[Stored records]

- - - - - - -

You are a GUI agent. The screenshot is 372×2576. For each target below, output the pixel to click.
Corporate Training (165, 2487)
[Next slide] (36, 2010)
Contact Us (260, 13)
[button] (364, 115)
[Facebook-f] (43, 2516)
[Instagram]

- - - - - - -

AIM OF THE EXERCISE — An exact copy of all the records above is the required answer.

SOLUTION FOR THIS TASK —
You are a GUI agent. The screenshot is 372×2576. For each target below, output the pixel to click.
Corporate Training (165, 2487)
[Next slide] (36, 2010)
Contact Us (260, 13)
[button] (364, 115)
[Facebook-f] (43, 2516)
[Instagram]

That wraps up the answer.